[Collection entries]
--- START ---

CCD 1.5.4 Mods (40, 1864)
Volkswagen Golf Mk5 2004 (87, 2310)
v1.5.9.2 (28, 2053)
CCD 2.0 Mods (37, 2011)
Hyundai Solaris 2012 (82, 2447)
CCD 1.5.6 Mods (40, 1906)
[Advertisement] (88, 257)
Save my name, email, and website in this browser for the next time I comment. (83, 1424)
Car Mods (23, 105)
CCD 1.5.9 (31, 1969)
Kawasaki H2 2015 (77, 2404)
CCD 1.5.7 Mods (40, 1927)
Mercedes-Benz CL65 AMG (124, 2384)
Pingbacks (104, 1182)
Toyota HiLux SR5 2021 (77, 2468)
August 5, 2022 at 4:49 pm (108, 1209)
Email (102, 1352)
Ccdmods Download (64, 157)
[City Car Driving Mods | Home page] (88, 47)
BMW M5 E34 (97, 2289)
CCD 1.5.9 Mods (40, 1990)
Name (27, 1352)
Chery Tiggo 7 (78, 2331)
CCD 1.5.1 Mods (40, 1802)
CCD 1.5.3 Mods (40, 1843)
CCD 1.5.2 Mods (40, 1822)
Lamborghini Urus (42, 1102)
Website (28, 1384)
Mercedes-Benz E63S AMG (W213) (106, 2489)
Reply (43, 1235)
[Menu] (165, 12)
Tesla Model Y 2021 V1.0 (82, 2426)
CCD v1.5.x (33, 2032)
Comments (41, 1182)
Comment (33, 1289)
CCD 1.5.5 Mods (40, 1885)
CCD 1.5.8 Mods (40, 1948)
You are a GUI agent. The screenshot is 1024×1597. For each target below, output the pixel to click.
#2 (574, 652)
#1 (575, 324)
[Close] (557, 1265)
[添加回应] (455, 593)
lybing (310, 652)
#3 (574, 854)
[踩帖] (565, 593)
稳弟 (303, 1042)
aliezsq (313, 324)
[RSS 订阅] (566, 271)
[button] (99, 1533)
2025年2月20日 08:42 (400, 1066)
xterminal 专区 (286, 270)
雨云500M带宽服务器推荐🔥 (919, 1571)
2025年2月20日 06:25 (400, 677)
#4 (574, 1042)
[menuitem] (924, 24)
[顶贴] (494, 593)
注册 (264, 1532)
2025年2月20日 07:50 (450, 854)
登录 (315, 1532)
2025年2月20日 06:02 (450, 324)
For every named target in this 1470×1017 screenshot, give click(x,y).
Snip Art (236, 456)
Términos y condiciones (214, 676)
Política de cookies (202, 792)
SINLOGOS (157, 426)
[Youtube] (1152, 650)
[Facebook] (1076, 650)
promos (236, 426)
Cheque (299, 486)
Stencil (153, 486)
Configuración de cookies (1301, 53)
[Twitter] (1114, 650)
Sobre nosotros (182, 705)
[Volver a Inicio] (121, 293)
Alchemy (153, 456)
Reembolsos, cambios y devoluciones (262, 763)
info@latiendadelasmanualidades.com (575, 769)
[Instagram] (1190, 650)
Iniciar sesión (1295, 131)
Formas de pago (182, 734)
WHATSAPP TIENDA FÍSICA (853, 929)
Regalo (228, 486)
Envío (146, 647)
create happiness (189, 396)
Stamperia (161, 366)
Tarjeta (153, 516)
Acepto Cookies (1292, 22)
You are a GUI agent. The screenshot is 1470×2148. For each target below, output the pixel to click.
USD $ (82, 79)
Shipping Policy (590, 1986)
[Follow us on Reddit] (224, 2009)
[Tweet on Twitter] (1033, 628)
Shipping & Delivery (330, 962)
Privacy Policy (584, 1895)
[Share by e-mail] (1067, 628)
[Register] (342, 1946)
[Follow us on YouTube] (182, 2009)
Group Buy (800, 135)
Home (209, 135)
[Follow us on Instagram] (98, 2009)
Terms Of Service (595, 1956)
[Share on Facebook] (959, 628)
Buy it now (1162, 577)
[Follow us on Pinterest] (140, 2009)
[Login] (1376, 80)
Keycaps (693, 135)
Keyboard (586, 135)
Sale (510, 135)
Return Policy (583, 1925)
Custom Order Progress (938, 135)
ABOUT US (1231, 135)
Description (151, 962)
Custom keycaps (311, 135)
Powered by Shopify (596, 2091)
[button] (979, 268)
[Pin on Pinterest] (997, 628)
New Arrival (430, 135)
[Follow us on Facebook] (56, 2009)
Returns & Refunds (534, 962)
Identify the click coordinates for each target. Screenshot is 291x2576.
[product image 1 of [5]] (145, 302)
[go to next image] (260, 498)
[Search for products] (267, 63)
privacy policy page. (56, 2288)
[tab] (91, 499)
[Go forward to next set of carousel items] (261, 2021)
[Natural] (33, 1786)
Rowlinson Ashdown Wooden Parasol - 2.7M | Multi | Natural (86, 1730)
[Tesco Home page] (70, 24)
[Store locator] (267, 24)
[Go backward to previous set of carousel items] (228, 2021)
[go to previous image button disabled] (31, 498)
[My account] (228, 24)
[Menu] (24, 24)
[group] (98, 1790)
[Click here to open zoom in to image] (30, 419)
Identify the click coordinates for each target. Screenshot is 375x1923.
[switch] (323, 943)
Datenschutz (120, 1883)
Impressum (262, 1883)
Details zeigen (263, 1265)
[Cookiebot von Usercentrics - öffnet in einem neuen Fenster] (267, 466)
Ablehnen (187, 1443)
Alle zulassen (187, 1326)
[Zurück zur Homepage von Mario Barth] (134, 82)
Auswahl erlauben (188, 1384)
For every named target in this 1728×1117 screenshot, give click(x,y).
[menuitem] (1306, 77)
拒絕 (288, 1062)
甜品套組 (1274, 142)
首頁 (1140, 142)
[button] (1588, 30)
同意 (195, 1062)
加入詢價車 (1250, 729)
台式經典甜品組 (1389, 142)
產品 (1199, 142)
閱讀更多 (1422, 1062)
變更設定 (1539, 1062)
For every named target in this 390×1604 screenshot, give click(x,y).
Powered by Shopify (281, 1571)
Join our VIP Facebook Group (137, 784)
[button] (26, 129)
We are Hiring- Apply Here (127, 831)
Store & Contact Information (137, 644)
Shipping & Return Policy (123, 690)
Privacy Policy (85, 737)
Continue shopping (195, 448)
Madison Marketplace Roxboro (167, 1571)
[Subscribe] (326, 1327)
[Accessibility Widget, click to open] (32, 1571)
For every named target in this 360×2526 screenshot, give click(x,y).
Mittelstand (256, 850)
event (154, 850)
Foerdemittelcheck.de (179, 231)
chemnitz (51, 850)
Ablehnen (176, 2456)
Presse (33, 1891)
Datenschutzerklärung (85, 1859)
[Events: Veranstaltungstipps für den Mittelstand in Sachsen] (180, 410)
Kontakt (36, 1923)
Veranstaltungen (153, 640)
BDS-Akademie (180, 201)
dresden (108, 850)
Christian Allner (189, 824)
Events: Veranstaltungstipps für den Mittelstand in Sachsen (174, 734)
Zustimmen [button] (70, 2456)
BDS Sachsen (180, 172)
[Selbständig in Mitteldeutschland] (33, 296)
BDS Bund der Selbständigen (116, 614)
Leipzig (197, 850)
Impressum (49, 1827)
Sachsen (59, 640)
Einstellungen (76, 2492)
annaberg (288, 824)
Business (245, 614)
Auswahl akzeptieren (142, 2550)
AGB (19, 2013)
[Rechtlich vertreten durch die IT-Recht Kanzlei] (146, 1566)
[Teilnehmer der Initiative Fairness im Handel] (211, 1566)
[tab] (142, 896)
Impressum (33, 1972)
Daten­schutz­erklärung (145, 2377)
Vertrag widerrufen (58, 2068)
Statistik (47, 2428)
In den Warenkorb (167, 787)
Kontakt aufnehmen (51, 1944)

--- END ---

### Assigned task
Your answer should be the lines above that contain the word "image", copied out.

### Solution to the problem
[product image 1 of [5]] (145, 302)
[go to next image] (260, 498)
[go to previous image button disabled] (31, 498)
[Click here to open zoom in to image] (30, 419)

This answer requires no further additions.